> [Aim of the exercise]:
First find the line with "The height and width of the screenshot is (936, 1055)." in the entries below, then set down exactly every line through the line with "Given: Start voice", that line included.

*-*-*

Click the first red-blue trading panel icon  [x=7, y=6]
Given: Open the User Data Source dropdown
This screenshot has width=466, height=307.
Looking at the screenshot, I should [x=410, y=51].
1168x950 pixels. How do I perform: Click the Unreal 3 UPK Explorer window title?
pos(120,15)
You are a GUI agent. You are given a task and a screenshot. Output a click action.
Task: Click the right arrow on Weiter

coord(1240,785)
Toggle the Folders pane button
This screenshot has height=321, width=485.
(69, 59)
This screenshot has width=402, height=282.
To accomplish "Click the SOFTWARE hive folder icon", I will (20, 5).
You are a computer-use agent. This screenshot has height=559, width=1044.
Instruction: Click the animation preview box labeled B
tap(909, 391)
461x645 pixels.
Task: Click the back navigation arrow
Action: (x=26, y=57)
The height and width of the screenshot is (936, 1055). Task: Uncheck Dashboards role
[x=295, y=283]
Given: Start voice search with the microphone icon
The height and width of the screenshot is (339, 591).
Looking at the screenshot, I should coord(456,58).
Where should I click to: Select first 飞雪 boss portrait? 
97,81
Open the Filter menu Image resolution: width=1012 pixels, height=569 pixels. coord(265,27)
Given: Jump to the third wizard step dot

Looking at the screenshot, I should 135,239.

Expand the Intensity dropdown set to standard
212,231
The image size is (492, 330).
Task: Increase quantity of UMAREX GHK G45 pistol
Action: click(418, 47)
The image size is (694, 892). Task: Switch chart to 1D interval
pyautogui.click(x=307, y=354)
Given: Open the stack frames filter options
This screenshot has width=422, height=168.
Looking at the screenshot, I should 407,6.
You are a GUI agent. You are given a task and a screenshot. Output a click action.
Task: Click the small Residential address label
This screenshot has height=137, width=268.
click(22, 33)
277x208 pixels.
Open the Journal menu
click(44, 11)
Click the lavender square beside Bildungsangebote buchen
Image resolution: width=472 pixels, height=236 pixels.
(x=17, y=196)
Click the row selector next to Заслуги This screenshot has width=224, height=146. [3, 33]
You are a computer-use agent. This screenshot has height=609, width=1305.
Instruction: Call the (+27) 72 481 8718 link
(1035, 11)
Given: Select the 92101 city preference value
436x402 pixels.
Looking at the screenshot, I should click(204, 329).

*-*-*

> [Final answer]:
The height and width of the screenshot is (936, 1055). Task: Uncheck Dashboards role
[x=295, y=283]
Given: Start voice search with the microphone icon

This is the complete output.